- **ASSIGNMENT**
The lines to repeat are those below from the one containing "Монтаж отопления (762, 700)" down to the one containing "Септики Коло Веси (146, 1197)", both included; reproduce them exactly and nothing else.

[Start of section]

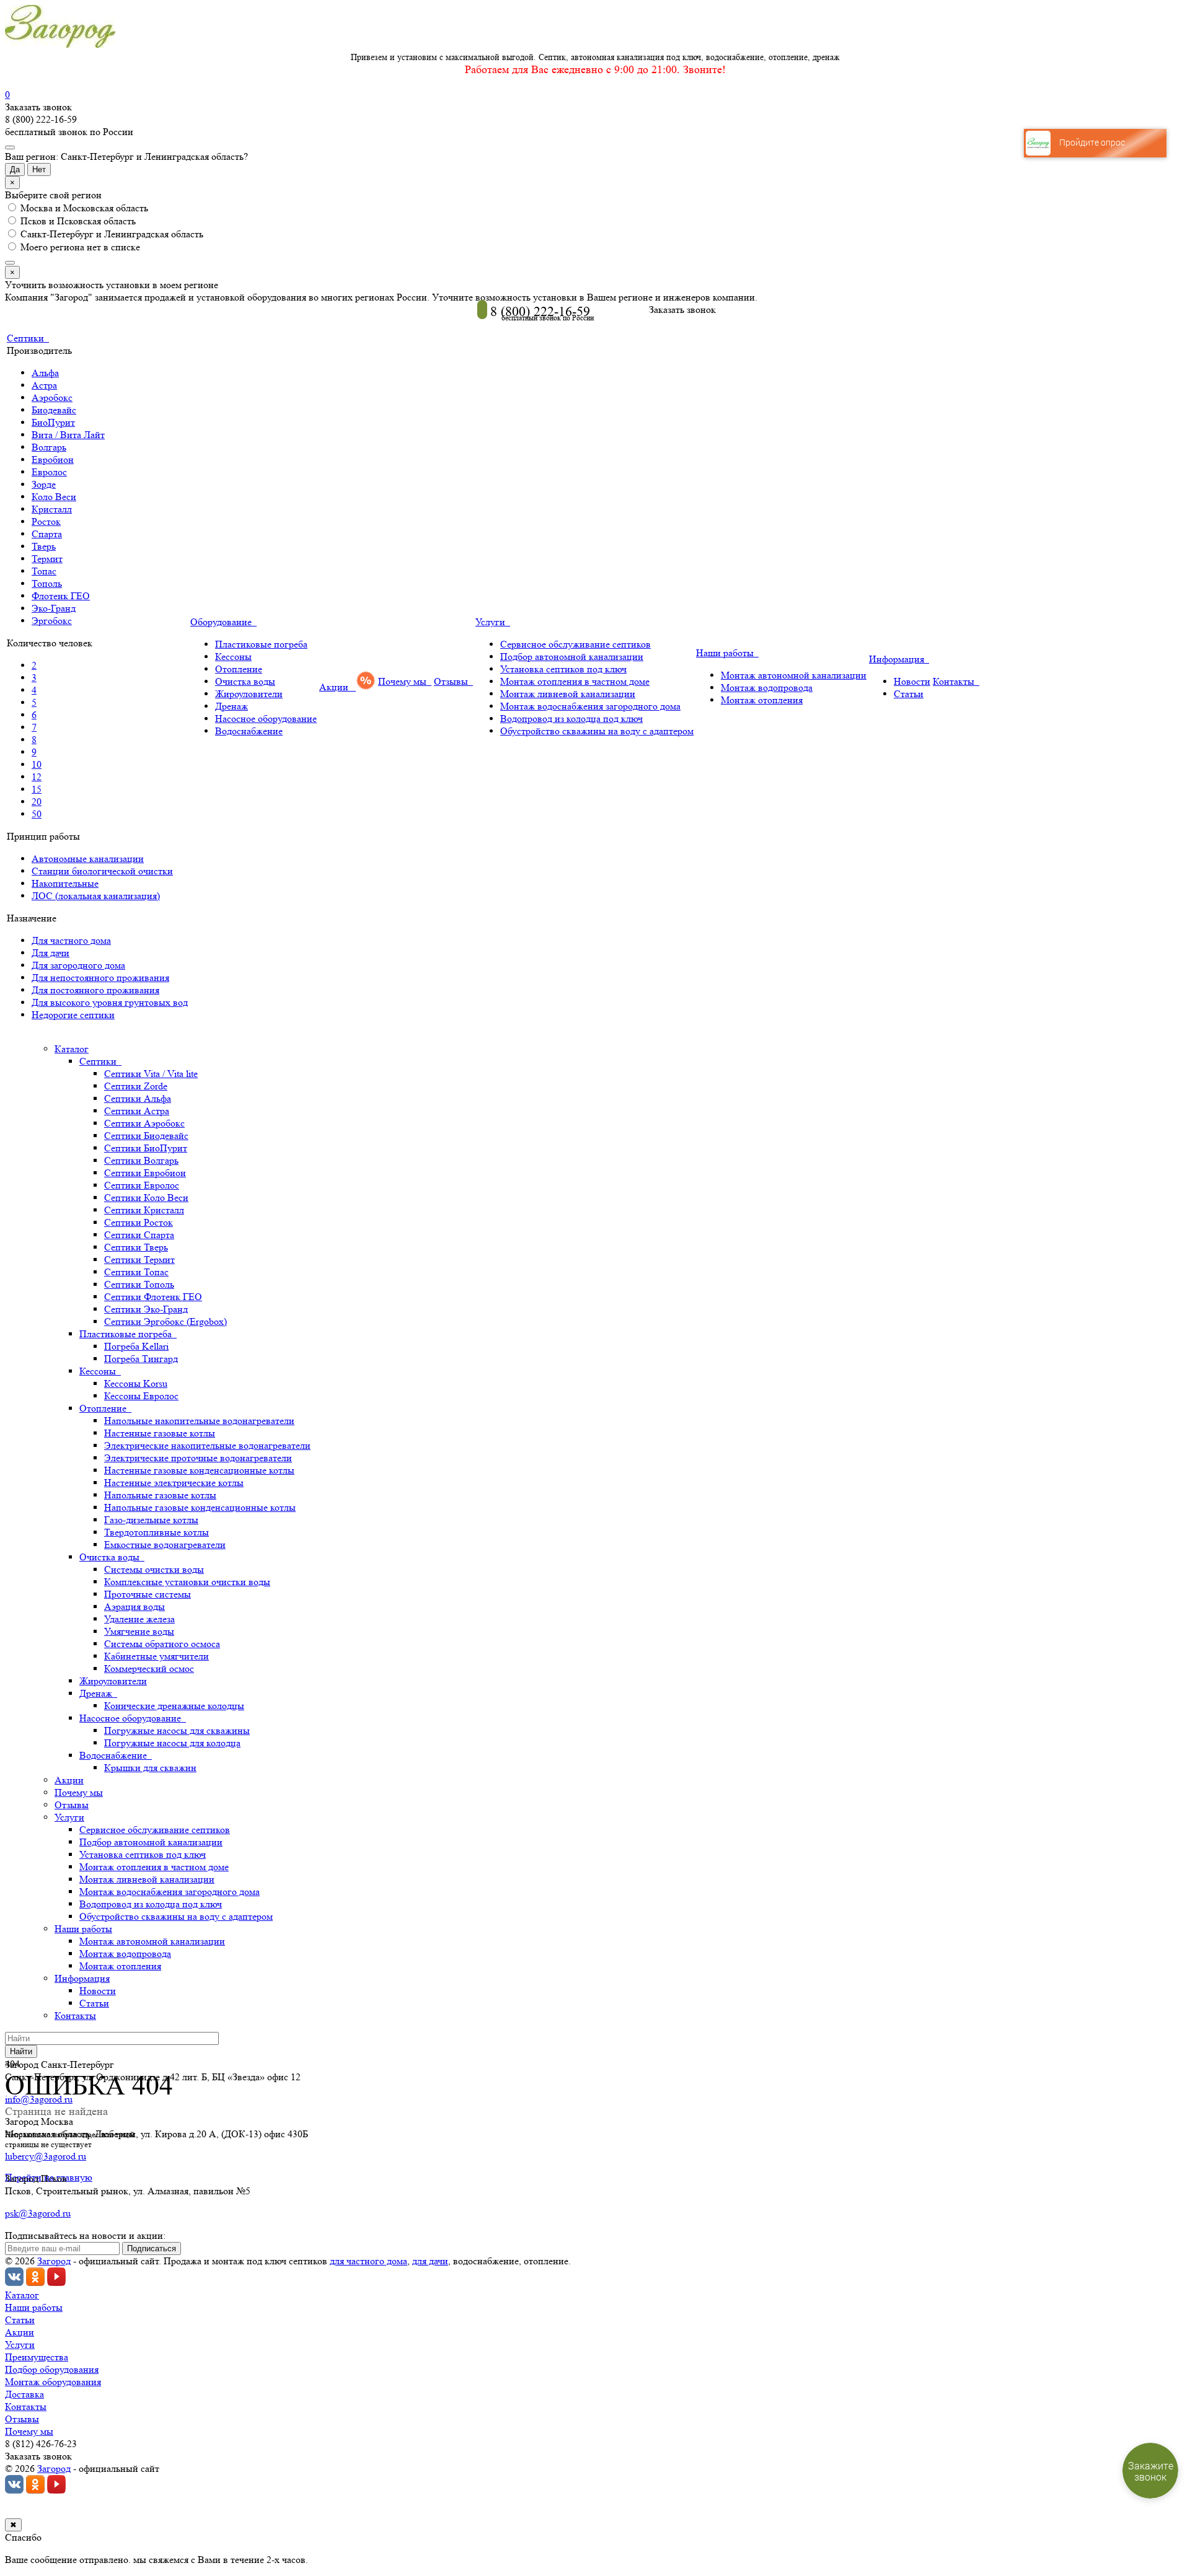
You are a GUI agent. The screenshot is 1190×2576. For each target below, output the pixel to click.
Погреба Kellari (136, 1346)
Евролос (49, 472)
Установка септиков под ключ (563, 669)
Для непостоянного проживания (100, 977)
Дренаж (231, 706)
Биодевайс (54, 410)
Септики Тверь (136, 1247)
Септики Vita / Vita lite (151, 1073)
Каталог (72, 1049)
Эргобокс (52, 620)
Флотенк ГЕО (61, 596)
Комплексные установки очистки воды (187, 1582)
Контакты (956, 681)
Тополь (47, 583)
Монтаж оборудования (53, 2382)
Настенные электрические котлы (174, 1482)
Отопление (238, 669)
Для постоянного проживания (95, 990)
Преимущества (36, 2357)
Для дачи (50, 953)
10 (37, 764)
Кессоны (233, 656)
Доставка (24, 2394)
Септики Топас (136, 1272)
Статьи (908, 694)
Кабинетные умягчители (156, 1656)
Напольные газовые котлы (160, 1495)
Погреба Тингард (141, 1359)
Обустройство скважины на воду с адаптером (597, 731)
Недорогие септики (73, 1015)
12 (37, 777)
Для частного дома (71, 940)
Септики (28, 338)
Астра (44, 385)
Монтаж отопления (762, 700)
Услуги (492, 622)
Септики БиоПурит (145, 1148)
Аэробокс (52, 397)
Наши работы (727, 653)
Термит (47, 559)
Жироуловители (249, 694)
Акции (336, 687)
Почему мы (404, 681)
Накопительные (65, 883)
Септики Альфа (137, 1098)
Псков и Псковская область (77, 221)
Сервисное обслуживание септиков (575, 644)
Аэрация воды (134, 1606)
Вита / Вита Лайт (68, 435)
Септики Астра (136, 1111)
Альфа (45, 373)
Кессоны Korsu (135, 1383)
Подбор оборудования (52, 2369)
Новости (912, 681)
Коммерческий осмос (149, 1668)
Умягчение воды (139, 1631)
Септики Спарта (139, 1235)
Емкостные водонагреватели (165, 1544)
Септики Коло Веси (146, 1197)
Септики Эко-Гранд (146, 1309)
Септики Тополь (139, 1284)
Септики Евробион (145, 1173)
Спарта (47, 534)
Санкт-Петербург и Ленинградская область (110, 234)
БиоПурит (53, 422)
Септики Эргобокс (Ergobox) (165, 1321)
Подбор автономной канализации (571, 656)
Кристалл (52, 509)
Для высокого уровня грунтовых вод (110, 1002)
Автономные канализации (88, 858)
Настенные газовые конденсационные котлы (199, 1470)
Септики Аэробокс (144, 1123)
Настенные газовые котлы (159, 1433)
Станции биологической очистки (102, 871)
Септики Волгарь (141, 1160)
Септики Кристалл (144, 1210)
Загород (54, 2261)
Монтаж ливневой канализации (567, 694)
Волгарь (49, 447)
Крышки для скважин (150, 1768)
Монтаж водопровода (767, 687)
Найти (21, 2051)
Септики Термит (139, 1259)
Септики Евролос (141, 1185)
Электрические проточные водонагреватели (198, 1458)
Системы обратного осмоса (162, 1644)
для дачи (430, 2261)
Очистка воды (245, 681)
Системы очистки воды (154, 1569)
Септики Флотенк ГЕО (153, 1297)
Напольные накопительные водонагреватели (199, 1420)
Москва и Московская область (83, 208)
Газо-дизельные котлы (151, 1520)
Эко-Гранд (54, 608)
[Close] (10, 263)
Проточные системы (147, 1594)
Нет (39, 169)
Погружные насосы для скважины (177, 1730)
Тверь (44, 546)
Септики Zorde (135, 1086)
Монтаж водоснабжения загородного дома (590, 706)
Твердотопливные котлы (156, 1532)
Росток (46, 521)
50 (37, 814)
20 (37, 801)
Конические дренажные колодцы (174, 1706)
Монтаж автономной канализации (793, 675)
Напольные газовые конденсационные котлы (200, 1507)
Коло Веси (54, 497)
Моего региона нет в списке (79, 247)
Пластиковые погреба (261, 644)
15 (37, 789)
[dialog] (595, 298)
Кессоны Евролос (141, 1396)
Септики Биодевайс (146, 1135)
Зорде (44, 484)
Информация (899, 659)
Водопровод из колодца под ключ (571, 718)
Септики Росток (138, 1222)
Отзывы (453, 681)
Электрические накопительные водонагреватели (207, 1445)
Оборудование (223, 622)
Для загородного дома (78, 965)
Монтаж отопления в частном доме (575, 681)
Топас (44, 571)
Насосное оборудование (266, 718)
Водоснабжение (249, 731)
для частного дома (368, 2261)
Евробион (53, 459)
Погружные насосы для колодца (172, 1743)
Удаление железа (139, 1619)
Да (15, 169)
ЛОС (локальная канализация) (96, 896)
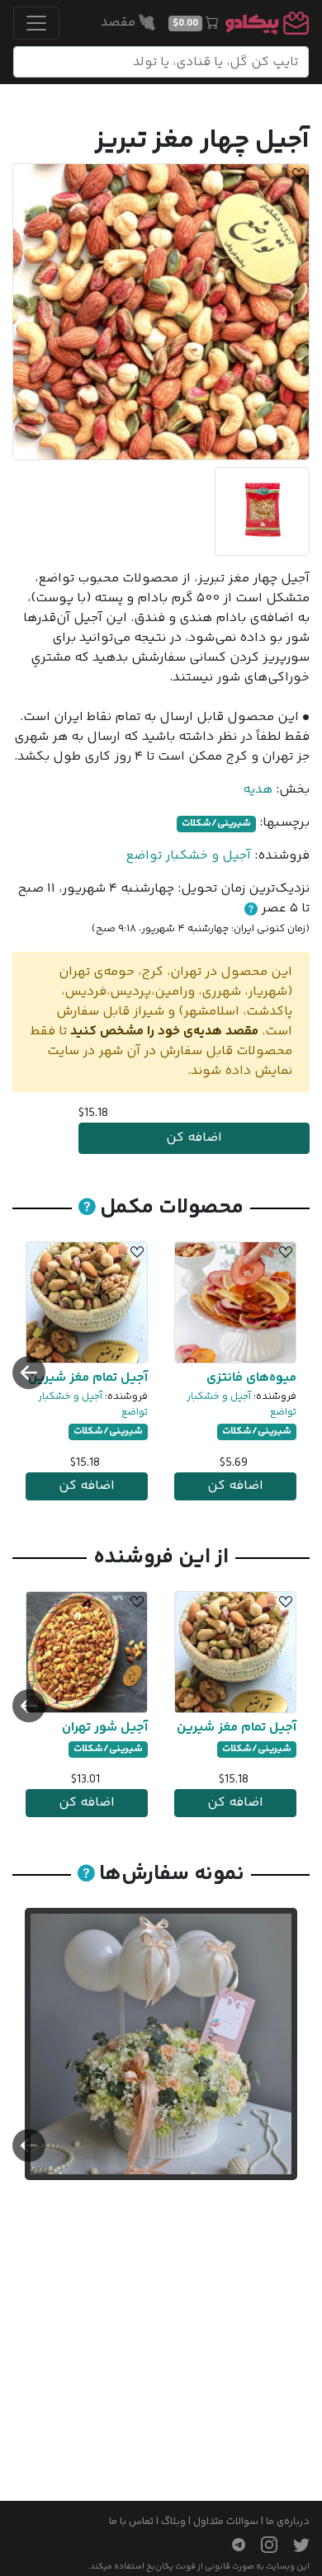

[End of section]

- **RESPONSE FOR THIS EXERCISE**
Монтаж отопления (762, 700)
Услуги (492, 622)
Септики БиоПурит (145, 1148)
Аэробокс (52, 397)
Наши работы (727, 653)
Термит (47, 559)
Жироуловители (249, 694)
Акции (336, 687)
Почему мы (404, 681)
Накопительные (65, 883)
Септики Альфа (137, 1098)
Псков и Псковская область (77, 221)
Сервисное обслуживание септиков (575, 644)
Аэрация воды (134, 1606)
Вита / Вита Лайт (68, 435)
Септики Астра (136, 1111)
Альфа (45, 373)
Кессоны Korsu (135, 1383)
Подбор оборудования (52, 2369)
Новости (912, 681)
Коммерческий осмос (149, 1668)
Умягчение воды (139, 1631)
Септики Спарта (139, 1235)
Емкостные водонагреватели (165, 1544)
Септики Коло Веси (146, 1197)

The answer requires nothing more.